Semantic universals (Dhātu)¶
Draft synthesis of assumptions, validation paths, and references.
Synthesis (draft)¶
- Problem: identify a compact set of semantic primitives (Dhātu) usable across storage/communication/processing.
- Context: CI stabilized; documentation refocused on the WHAT (research), not the HOW (infra).
Assumptions¶
- A small, stable set of semantic primitives can encode broad conceptual coverage.
- Human language acquisition stages inform the emergence order of these universals.
Minimal validation protocol (v0)¶
- Coverage: map a 100-item frequent concept set (nouns, verbs, relations) to a minimal Dhātu inventory; measure % covered without adding primitives.
- Ambiguity: for each encoding, count plausible decodings; v0 target ≤ 1.5 interpretations on average (with short context).
- Reversibility: decode Dhātu reps to EN/FR paraphrases and judge semantic equivalence by humans or a robust LLM (agreement ≥ 0.8).
- Parsimony: penalize primitive count per concept (median ≤ 4 primitives/concept at v0).
Micro-cases (sanity checks)¶
1) Agent-Action-Object (AAO) - Input: "The cat hunts the mouse." - Expected Dhātu: [AGENT:cat] [ACTION:hunt] [PATIENT:mouse] [ASPECT:habitual?] - Tests: tense, negation, modality.
2) Possession and location - Input: "The book is on Mary's table." - Expected Dhātu: [OBJ:book] [REL:on] [REF:table] [REL:of] [REF:Mary] - Tests: attachment ambiguity and relation stacking.

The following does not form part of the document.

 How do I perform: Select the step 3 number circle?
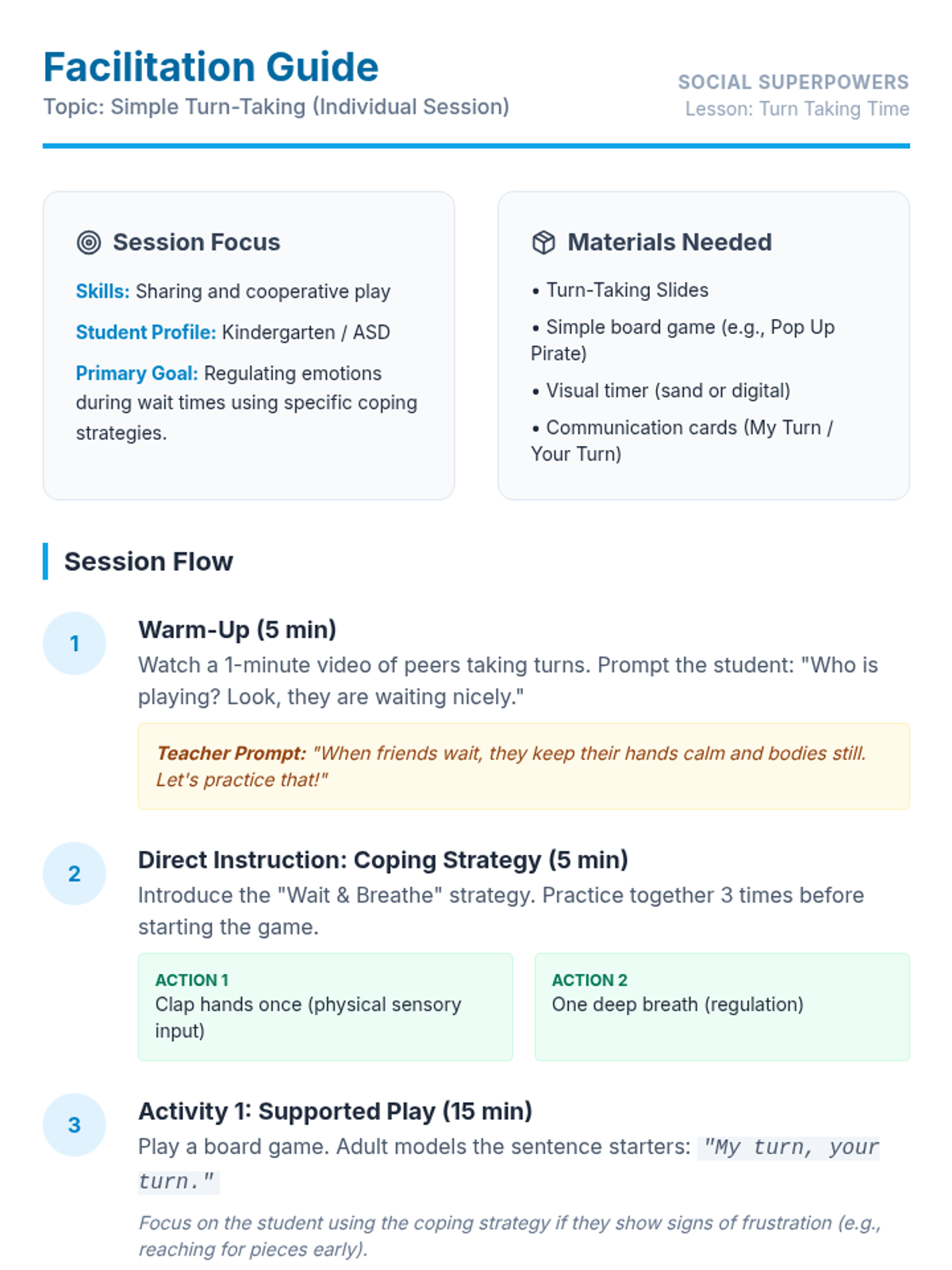click(75, 1125)
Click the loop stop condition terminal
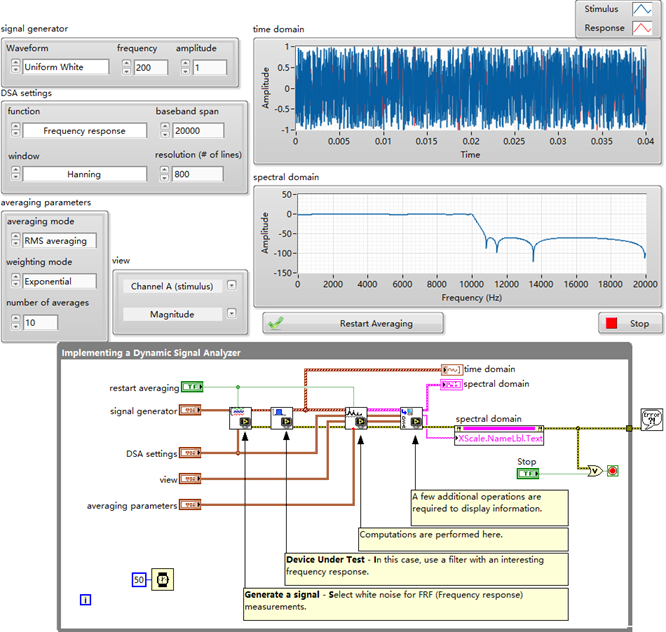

3) Simple quantification - Input: "Three children run." - Expected Dhātu: [QUANT:3] [AGENT:child] [ACTION:run] - Tests: plural, indefinites.
Sources (FR journals)¶
- See Copilotage journals dated 2025‑08‑30 for context and decisions.
References (selected)¶
- Haspelmath, M. (2007). Pre-established categories don't exist: Consequences for language description and typology. Linguistic Typology, 11(1). DOI: 10.1515/LINGTY.2007.011
- WALS — World Atlas of Language Structures. https://wals.info/
- Universal Dependencies (UD). https://universaldependencies.org/
- See also: ../research/references.md
Try it (mini harness)¶
- Folder:
experiments/dhatu/ - List toy corpus:
python experiments/dhatu/validator.py --list - Compute basic metrics:
python experiments/dhatu/validator.py --metrics